TOC CONCEPTUAL

Question

Which are the correct arguments?
1) if A is a subset of B, and B is decidable, than A is guaranteed to be decidable.
2) If L is Turing-decidable and L' is regular. Then L ∩ L' is regular.
3) The language L = {<D> | D is a DFA and there exists a TM M such that L(M) = L(D)} is Turing-decidable
4) If L₁ reduces to L₂ and L₂ is undecidable, then L₁ is undecidable.

(A) 1, 2, 3
(B) 3, 4
(C) 1, 3
(D) 2, 3

Comments

d???

Answer 1

1. FALSE. Let $B = (0+1)^*$ which is regular. Now any undecidable problem represented in binary is its subset.

2. FALSE. Let $L = \{a^nb^n, n \geq 0 \}$ and $L' = (a+b)^*$. Now, their intersection will be $L$ which is CFL but not regular.

3. TRUE. Every DFA has a corresponding TM which accepts the same language -- because every regular set is also a recursively enumerable set. So, the language here reduces to the set of all valid DFA descriptions which is Turing decidable.

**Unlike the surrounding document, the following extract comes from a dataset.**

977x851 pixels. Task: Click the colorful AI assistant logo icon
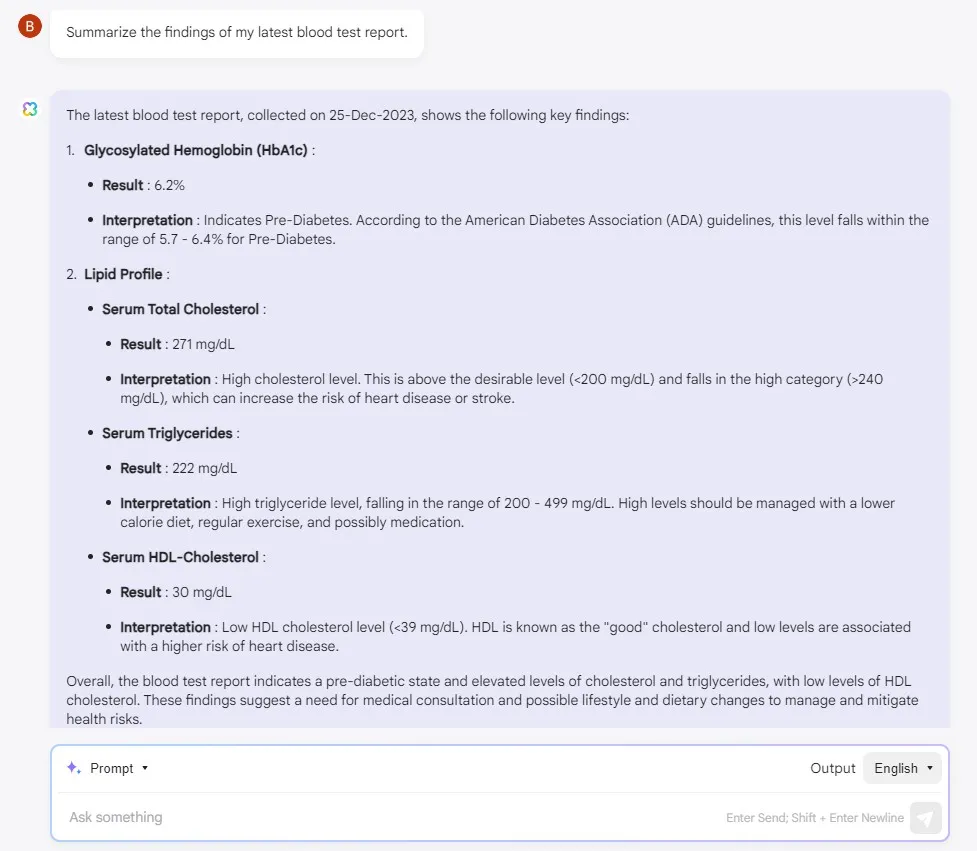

4. FALSE. Any decidable problem can be reduced to an undecidable one and this does not prove anything. If we reduce an unknown problem $X$ to a decidable one, then $X$ becomes decidable. Similarly if we reduce an unknown problem $X$ to a known undecidable problem then $X$ becomes undecidable.

Comments

$L'$ is just another language -- not the complement of $L$.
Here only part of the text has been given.